WHAT IS NEEDED
Output exactly the line containing "You are a computer-use agent. The height" and each line after it through the last line of the records, and nothing else.

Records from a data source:

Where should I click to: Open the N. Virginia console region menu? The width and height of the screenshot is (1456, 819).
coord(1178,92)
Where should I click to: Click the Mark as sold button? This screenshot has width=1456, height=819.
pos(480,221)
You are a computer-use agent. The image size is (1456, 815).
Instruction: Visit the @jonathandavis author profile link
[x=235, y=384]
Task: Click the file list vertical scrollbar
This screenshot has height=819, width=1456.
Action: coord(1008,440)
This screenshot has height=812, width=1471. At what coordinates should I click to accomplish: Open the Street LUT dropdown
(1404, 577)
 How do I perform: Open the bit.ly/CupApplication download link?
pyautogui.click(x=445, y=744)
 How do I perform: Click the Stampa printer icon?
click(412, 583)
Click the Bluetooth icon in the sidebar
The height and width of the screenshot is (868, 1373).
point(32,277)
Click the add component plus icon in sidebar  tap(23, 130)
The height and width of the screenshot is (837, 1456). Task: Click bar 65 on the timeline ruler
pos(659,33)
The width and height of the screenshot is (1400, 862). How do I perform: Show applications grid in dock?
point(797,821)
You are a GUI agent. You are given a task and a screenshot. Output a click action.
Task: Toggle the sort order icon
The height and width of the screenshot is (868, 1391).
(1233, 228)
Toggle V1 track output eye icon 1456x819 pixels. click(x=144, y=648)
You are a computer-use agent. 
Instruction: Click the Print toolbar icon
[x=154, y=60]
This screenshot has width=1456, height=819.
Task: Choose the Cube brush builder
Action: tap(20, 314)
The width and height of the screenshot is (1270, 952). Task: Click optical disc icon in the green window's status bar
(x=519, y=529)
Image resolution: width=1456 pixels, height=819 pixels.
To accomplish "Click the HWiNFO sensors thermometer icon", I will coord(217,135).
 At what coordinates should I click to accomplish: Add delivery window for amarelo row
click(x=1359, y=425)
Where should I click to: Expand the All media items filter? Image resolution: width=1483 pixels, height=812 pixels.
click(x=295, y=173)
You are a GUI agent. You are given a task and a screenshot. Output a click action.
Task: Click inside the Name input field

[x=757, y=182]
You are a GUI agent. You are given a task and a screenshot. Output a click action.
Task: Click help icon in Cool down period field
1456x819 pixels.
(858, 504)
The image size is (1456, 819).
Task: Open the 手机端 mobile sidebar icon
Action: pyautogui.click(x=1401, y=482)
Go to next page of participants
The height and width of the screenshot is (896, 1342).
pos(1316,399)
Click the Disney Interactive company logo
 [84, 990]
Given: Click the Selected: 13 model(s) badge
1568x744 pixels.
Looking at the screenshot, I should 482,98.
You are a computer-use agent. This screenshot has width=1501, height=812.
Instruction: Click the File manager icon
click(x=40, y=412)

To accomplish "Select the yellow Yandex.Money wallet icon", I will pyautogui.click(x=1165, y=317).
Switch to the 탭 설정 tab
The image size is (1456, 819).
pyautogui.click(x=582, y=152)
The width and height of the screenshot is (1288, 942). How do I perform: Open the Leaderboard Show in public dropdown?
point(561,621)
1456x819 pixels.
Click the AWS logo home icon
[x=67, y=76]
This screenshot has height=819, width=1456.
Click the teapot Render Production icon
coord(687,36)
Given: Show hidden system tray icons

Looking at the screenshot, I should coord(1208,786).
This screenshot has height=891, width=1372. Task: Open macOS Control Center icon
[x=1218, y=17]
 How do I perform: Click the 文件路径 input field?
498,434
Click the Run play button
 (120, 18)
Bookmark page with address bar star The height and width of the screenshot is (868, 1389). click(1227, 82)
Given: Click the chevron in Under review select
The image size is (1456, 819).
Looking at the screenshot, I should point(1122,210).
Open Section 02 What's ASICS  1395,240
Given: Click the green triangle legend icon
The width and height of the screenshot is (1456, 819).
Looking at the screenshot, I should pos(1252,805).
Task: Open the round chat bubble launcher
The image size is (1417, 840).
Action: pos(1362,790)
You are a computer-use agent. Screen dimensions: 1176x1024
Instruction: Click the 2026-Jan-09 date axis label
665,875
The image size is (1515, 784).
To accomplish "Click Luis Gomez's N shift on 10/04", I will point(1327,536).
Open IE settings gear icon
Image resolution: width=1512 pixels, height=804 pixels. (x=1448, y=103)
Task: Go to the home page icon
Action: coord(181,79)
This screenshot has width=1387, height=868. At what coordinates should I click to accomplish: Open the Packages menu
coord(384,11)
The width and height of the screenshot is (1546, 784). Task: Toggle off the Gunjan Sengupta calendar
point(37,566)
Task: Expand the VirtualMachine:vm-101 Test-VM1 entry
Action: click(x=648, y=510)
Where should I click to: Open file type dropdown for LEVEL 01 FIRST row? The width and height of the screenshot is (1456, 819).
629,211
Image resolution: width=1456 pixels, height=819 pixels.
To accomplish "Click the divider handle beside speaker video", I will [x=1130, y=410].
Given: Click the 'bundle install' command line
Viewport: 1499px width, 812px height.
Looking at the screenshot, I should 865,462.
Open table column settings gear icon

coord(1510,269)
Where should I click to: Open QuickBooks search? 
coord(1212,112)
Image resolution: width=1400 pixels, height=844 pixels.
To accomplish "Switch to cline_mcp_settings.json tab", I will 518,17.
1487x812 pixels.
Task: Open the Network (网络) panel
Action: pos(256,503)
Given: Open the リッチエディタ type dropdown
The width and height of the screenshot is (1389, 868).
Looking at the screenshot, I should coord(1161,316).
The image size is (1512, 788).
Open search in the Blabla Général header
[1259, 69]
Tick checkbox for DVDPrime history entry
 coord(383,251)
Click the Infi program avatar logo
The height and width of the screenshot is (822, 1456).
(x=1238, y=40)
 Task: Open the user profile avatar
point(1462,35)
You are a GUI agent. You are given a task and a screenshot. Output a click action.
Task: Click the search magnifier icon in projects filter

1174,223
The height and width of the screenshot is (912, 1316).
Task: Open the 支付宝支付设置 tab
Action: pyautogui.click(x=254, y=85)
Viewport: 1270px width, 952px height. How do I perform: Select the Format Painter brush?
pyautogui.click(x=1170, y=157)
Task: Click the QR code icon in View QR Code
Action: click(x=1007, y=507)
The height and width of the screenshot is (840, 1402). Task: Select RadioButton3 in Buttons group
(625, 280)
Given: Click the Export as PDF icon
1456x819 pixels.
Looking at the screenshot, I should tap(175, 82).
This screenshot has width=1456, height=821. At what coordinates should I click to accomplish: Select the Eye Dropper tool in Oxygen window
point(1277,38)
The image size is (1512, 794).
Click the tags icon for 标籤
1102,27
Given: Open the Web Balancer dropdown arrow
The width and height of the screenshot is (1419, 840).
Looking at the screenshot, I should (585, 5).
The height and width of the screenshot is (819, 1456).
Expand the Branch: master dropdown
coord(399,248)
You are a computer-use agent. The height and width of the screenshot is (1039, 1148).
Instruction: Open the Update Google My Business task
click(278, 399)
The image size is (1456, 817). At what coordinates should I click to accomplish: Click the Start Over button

EXERCISE RESULT
You are a computer-use agent. The height and width of the screenshot is (1039, 1148).
Instruction: Open the Update Google My Business task
click(278, 399)
The image size is (1456, 817). At what coordinates should I click to accomplish: Click the Start Over button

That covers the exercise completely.